Rummaging through CCTV footage to find something specific is not just cumbersome but also extremely time-consuming. While it can be manageable for home users, it is a big undertaking for organisations, enterprises, government bodies, and public/private institutions.
Gurugram-based VOGIC AI decided to solve this real-world problem using AI.
AIM caught up with Arijit Biswas, the CEO and co-founder of VOGIC AI, for an exclusive chat about how they’re tackling the problem, some of its tech internals, and how they plan to make it secure.
How are They Solving Chaos in CCTV Footage?
Biswas explained that the CCTV footage is usually unstructured and in high volume, considering CCTVs run 24/7. It is tough to analyse a video or imagery data with so much going on. Citing Microsoft Power BI and Excel, which exist for numerical and text data, he said there are no such popular tools helping the cause in the case of video data.
VOGIC AI empowers organisations with tools and pre-built modules through which one can extract information based on contexts like ‘a person walking close to a car’ or ‘a person trying to capture a photo of the car’.
He elaborated on this and said, “The Army might have a different context, the law enforcement agencies might have a different context and a chain of retail stores might have a different context. There are different institutes and physical setups that have different contexts.”
So, whether it is drone information or satellite information, with VOGIC AI, footages from such organisations can be analysed easily.
What’s The Tech Under-the-Hood?
The company’s name combines ‘video’ with ‘logic’. When asked how VOGIC AI integrates with the various CCTV platforms nationwide to provide its AI capabilities, Biswas explained that most CCTV vendors like CP Plus, Honeywell, Bosch, and others follow a standardised protocol called the Open Network Video Interface Forum (ONVIF). Their system is compatible with the same, enabling them to work with all kinds of OEMs.
In addition, some companies use a video management system like Milestone. They integrate their solution directly through the CCTV cameras or via the video management systems that the companies use.
So, what’s the tech stack (or the AI model) making it all this possible?
Biswas stated that they use a mix of conventional neural networks and large vision language models (VLMs), which are LLMs for videos, fine-tuned to the context of a CCTV camera. The VLM works with the concept of images and text pairs, which helps index the footage.
He further explained that the first layer of indexing (the heavy workload) is done by the neural networks, and the next layer of contextual information is added by the VLMs. The base model for the VLM is LLaVA, which was further trained using CCTV-specific videos to build VOGIC AI’s solution.
What Were The Challenges in Building This?
Biswas highlighted that the primary challenge was to acquire the video data for training, considering it is highly sensitive in nature. He also said that existing AI systems struggle to extract meaningful context from video footage, leading to false alerts.
Lastly, such VLMs are computationally intensive, which prompts the use of expensive GPUs, which may not be ideal.

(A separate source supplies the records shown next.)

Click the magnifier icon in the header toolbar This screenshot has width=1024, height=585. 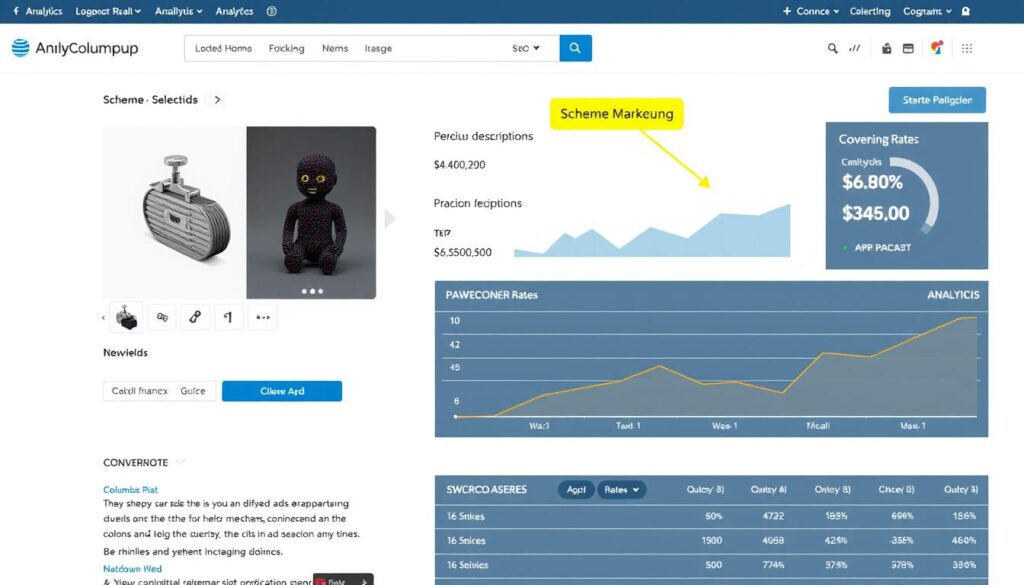pos(833,48)
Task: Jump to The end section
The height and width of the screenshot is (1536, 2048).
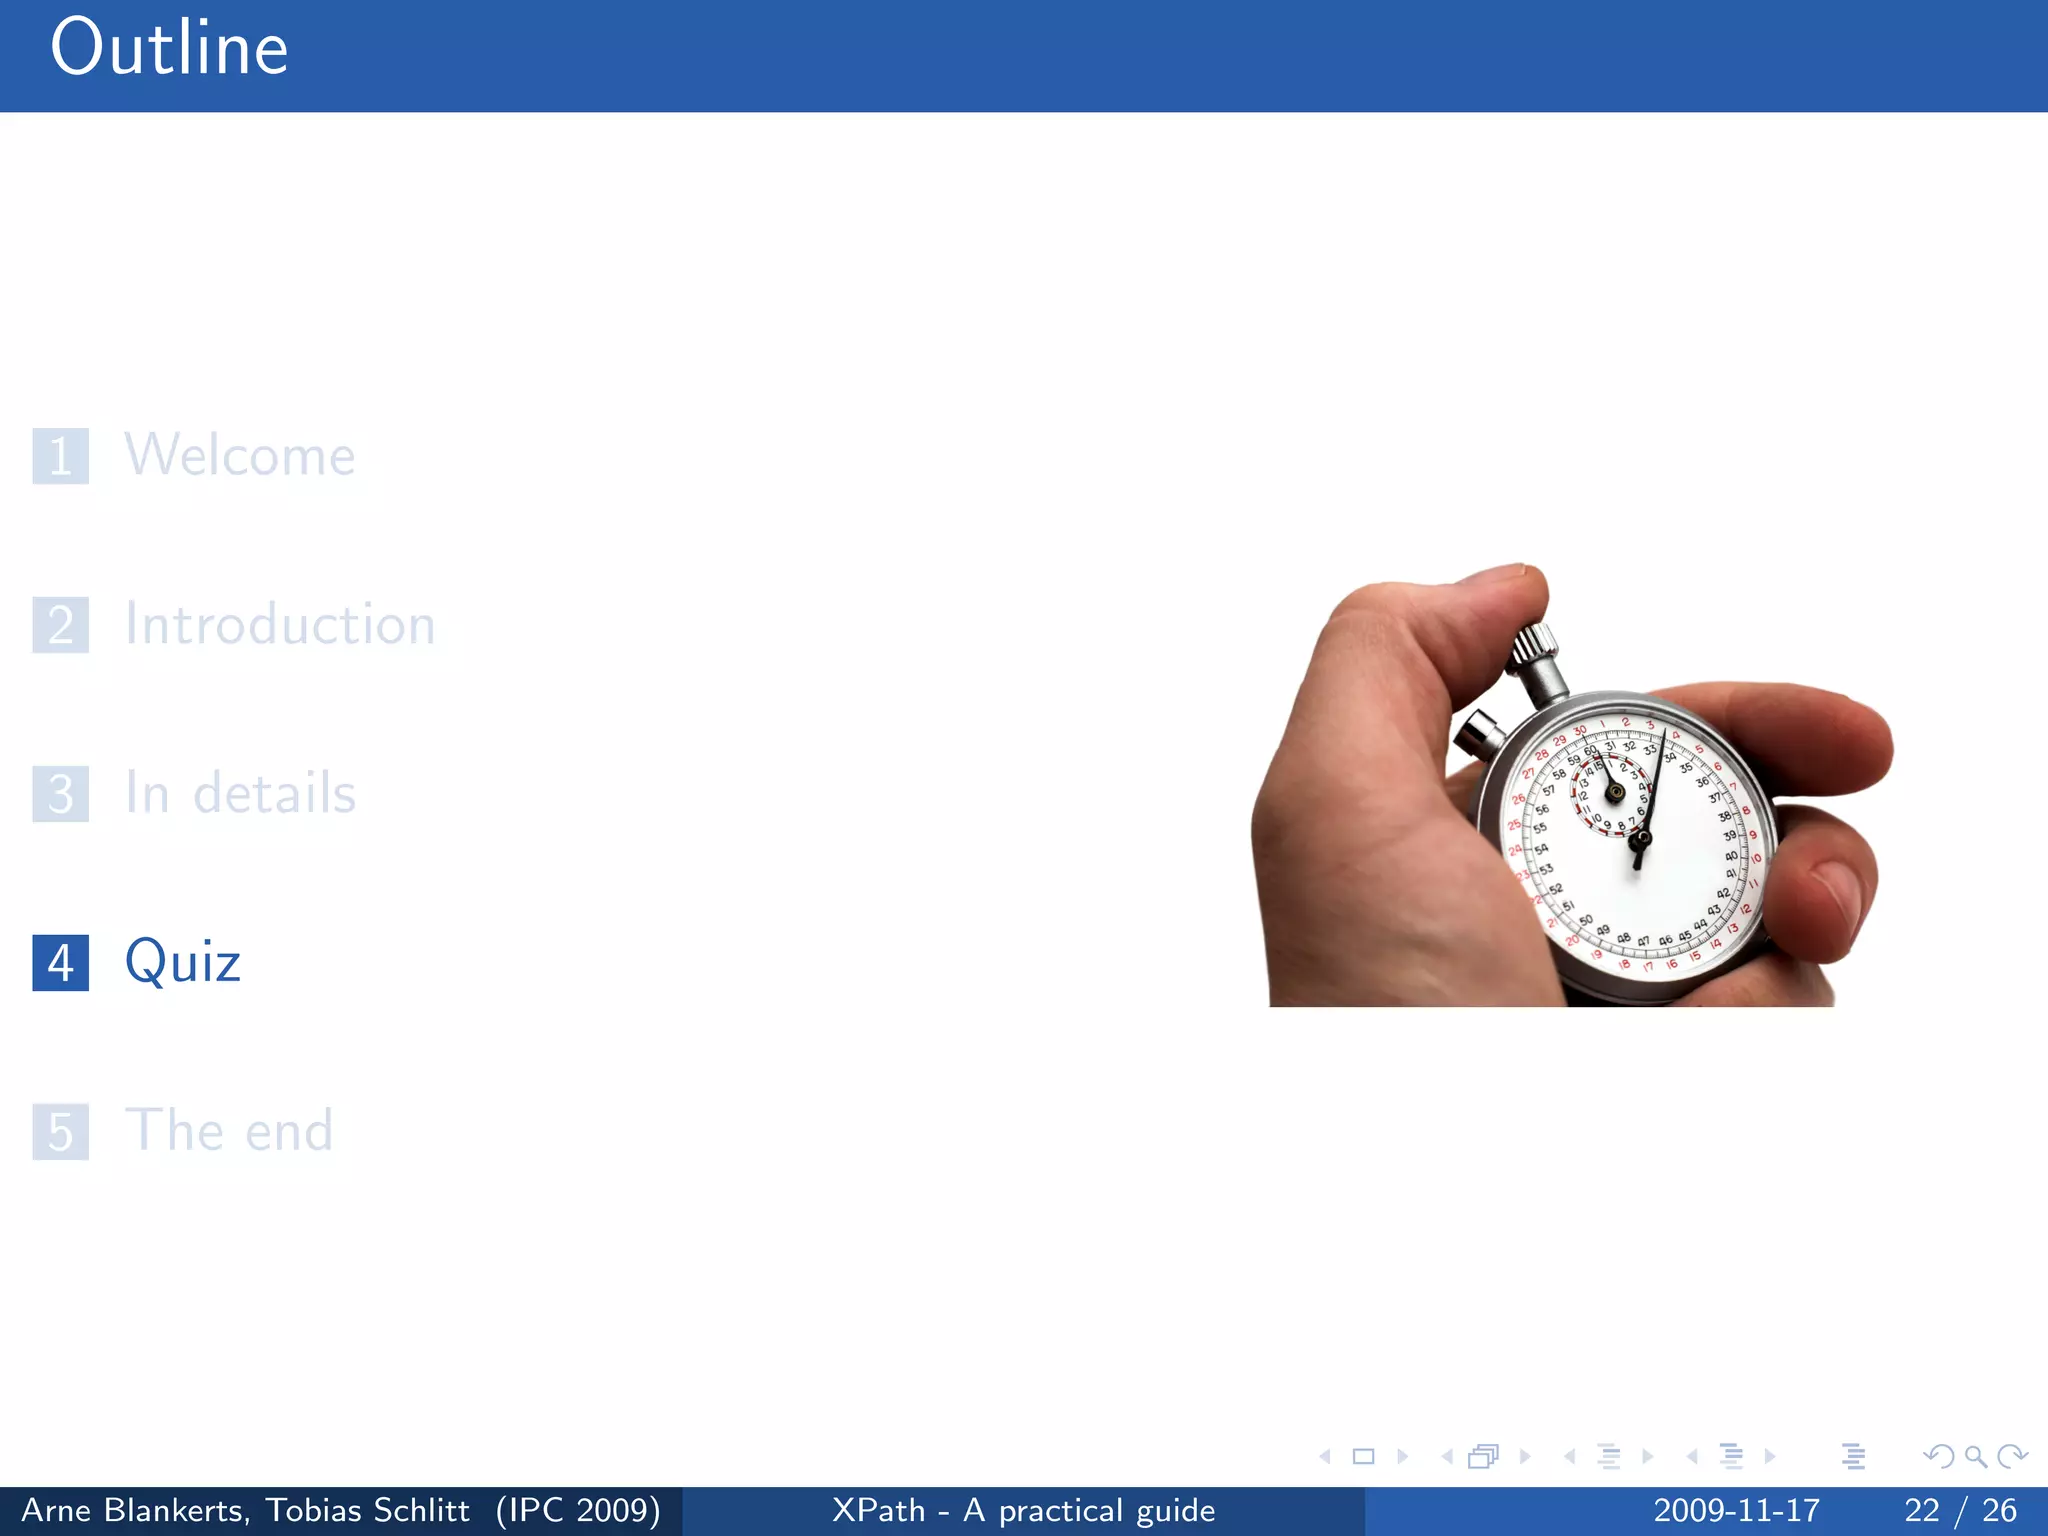Action: pyautogui.click(x=228, y=1131)
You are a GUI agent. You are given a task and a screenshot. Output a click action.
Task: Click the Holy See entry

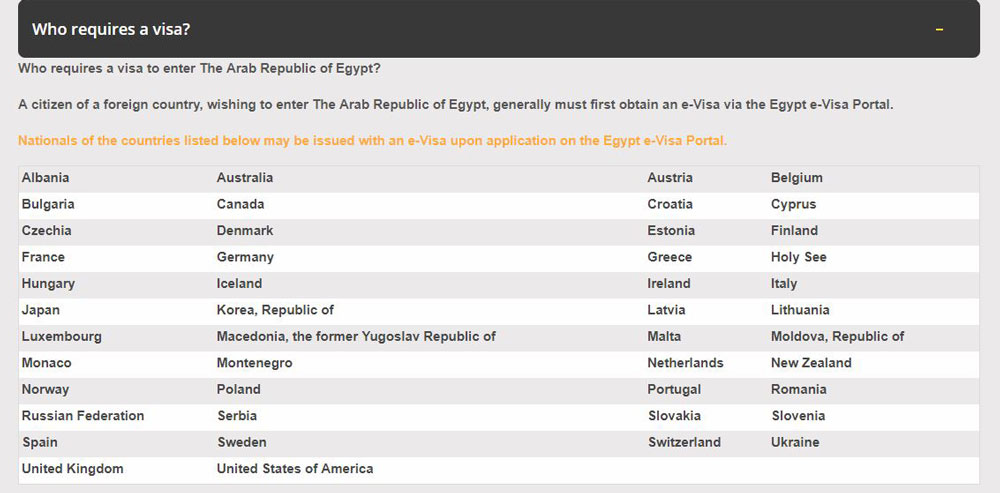799,257
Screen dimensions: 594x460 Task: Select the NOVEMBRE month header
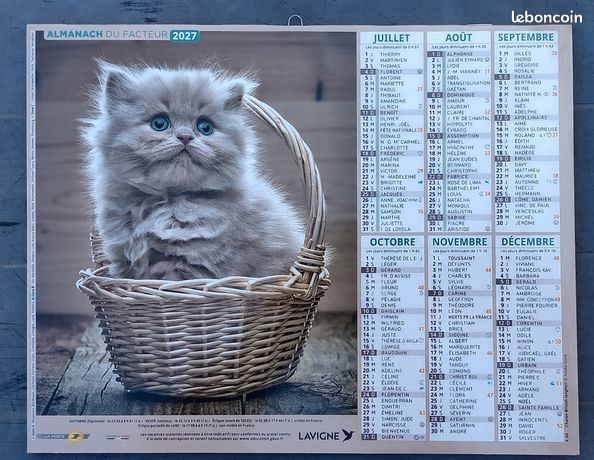pos(460,242)
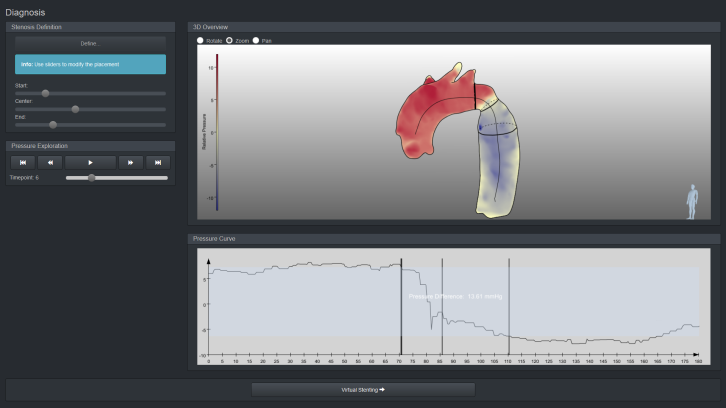Click the Timepoint slider handle
Screen dimensions: 726x408
pyautogui.click(x=91, y=177)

While the platform has largely solved these challenges, it is taking further steps, such as making a crowdsourcing platform to encourage individuals to contribute video data, decluttering the VLM to a smaller model and adding contextual information to the footage.
How Does It Ensure Data Privacy?
For customers with a large CCTV infrastructure, the company deploys most of its code based on the customer’s private cloud. The same applies for organisations with a data centre.
The company also provides a GPU box, which connects to the host’s internet network, and processes data from within the network. However, the company confirms that nowhere in the process is the data extracted or sent anywhere else.
In addition to this, it takes several safety measures, like data anonymisation with face blurring. Though the system can detect if the subject is a male or a female, it will not identify the person unless permitted to do so. Customers can choose to toggle this feature as per the data privacy laws in their respective country.
“We have partnered with companies like Lenovo and Dell, and we are an NVIDIA Inception & Metropolis partner. A lot of innovations that NVIDIA carries out in security and safety are integrated into our systems too,” Biswas added.
Revenue Model and Future Plans
The revenue model for VOGIC AI is straightforward, it includes charging customers per CCTV camera for continuous deployment. It charges a monthly license fee or as per the footage duration if it involves analysing a lot of archived data.
VOGIC AI is focused on businesses and organisations but also aims to integrate its solution for law enforcement and India’s national security, using a business-to-government (B2G) model. The company has worked on projects like Varanasi Smart City and with a few drone surveillance companies. It is in the process of being tested by law enforcement agencies.
Biswas also mentioned his plans to explore working with security system integrators outside India, particularly in the Middle East.